**Problem to work on**
Copy exactly the lines of the data below that run from the line holding "This screenshot has height=573, width=850." through the line holding "Click the Market Closed status text", both ends included.

[Stored data entries]
»»

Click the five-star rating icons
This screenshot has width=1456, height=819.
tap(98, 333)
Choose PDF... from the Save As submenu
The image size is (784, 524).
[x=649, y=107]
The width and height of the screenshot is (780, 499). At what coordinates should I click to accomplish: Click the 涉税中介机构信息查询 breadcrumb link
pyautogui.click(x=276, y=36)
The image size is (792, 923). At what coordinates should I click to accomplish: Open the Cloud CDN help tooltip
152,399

««
»»

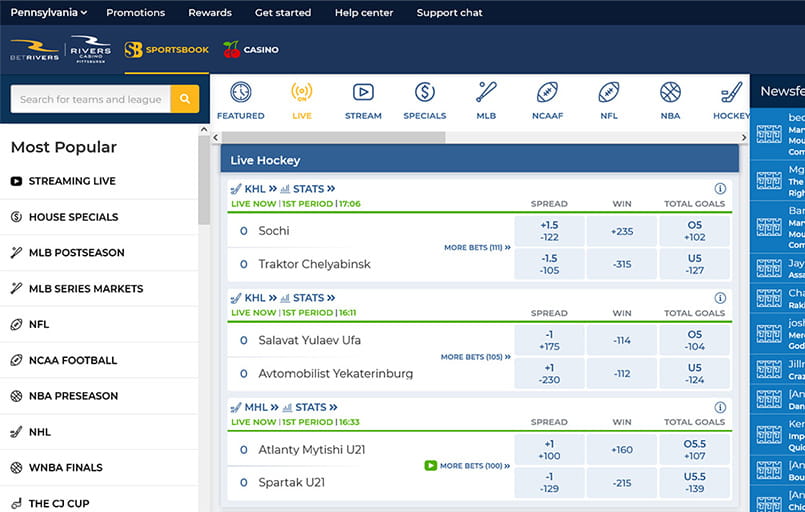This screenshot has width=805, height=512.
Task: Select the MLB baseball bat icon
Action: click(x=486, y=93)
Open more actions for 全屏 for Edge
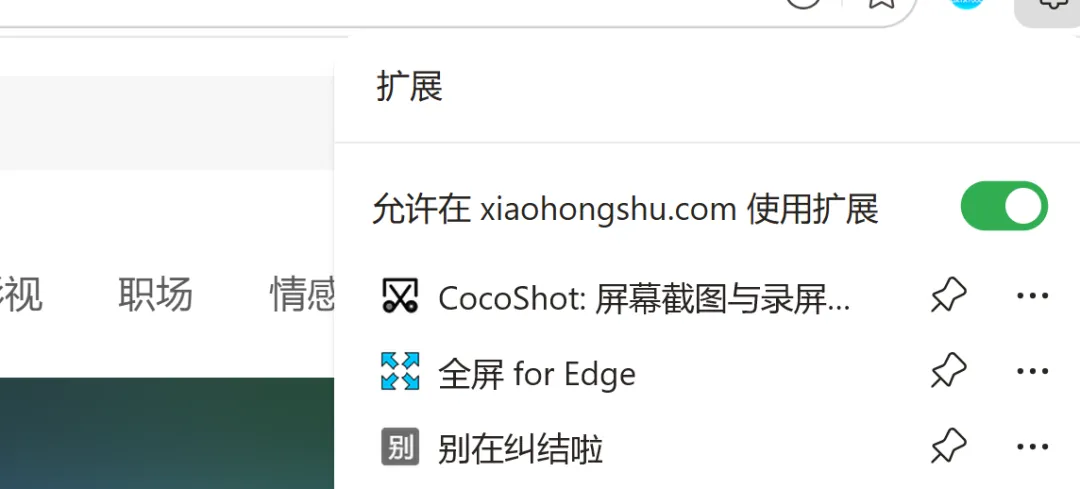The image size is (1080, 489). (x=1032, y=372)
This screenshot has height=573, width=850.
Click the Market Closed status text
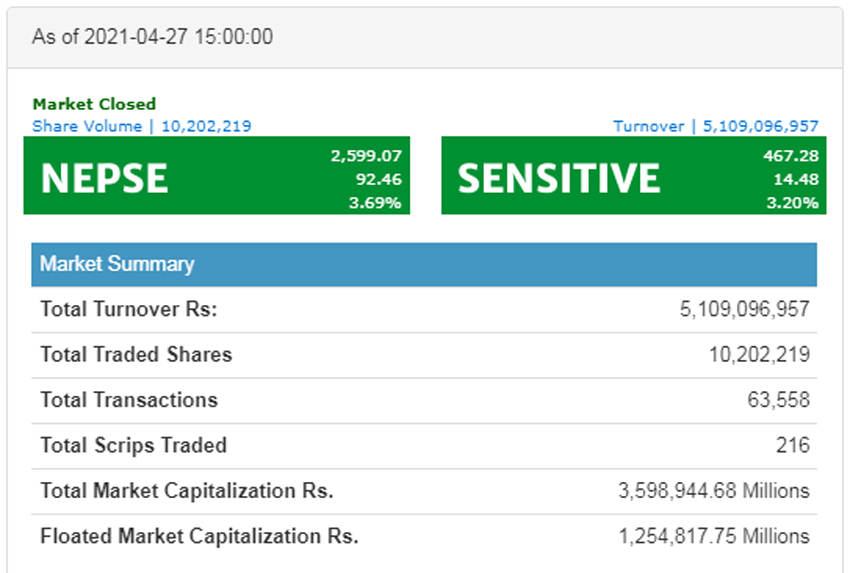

««
»»

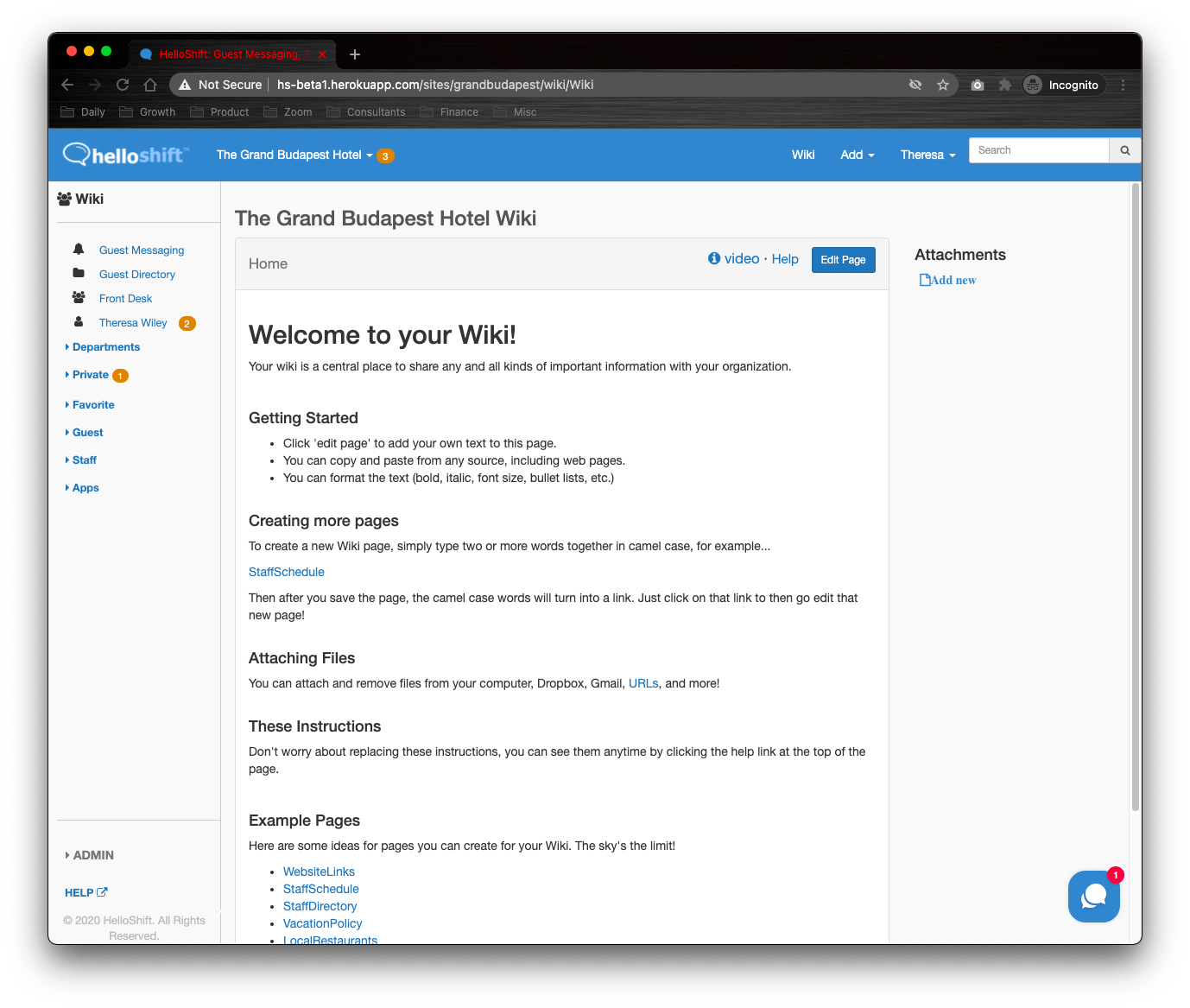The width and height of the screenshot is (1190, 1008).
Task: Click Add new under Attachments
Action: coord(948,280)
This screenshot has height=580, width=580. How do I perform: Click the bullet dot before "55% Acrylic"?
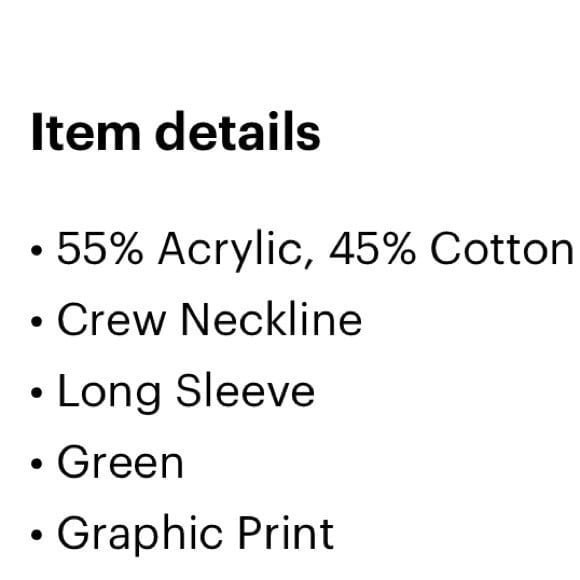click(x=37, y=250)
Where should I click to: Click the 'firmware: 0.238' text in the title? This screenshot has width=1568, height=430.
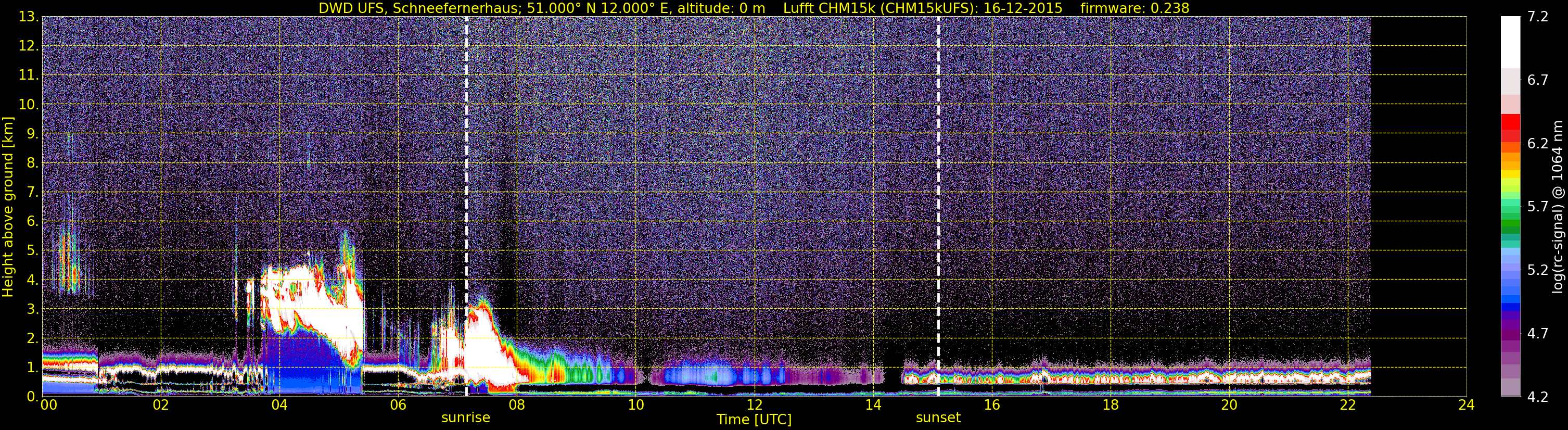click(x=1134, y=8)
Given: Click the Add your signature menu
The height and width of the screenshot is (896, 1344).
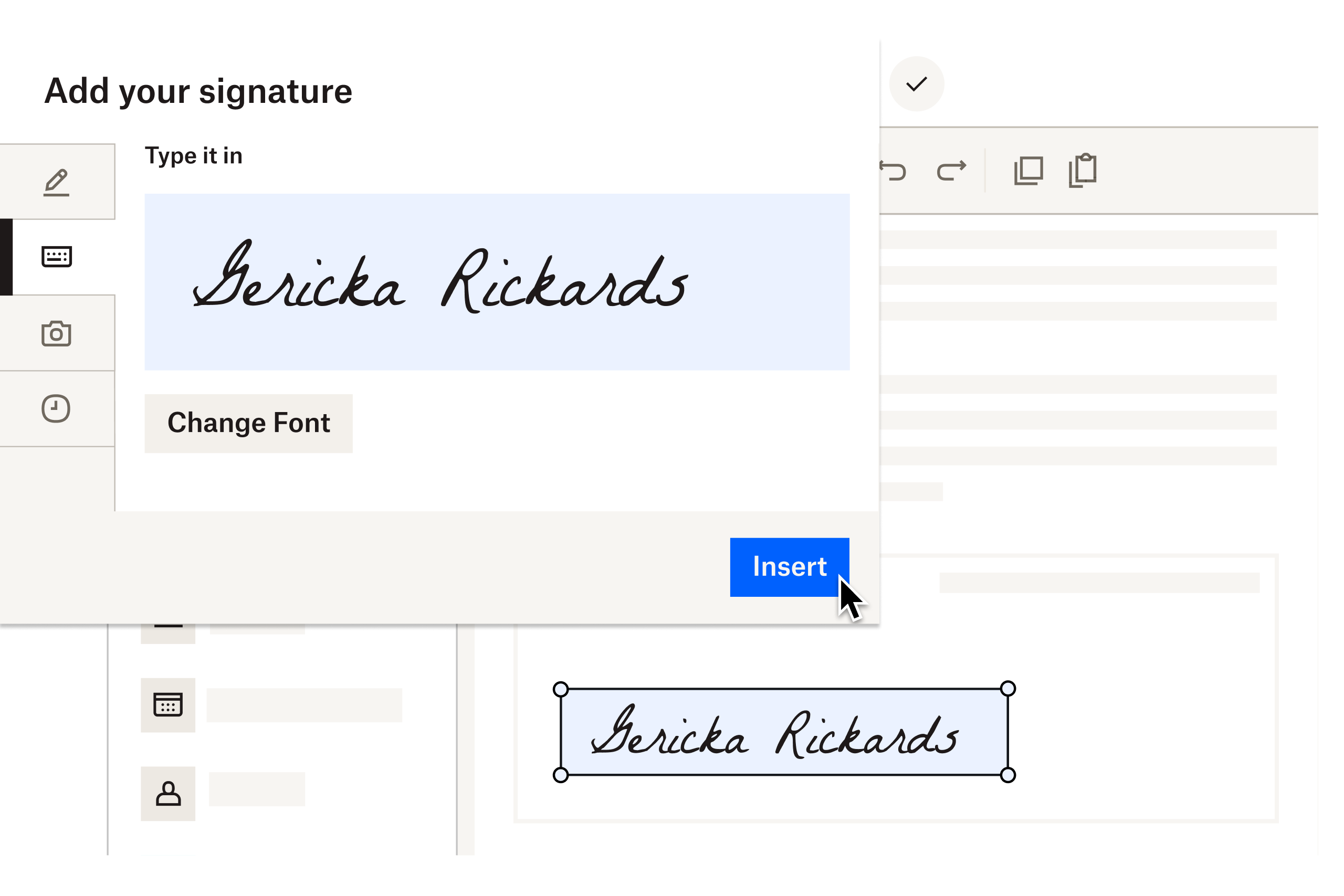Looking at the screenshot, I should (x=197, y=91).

««

**Answer space**
This screenshot has height=573, width=850.
Click the Market Closed status text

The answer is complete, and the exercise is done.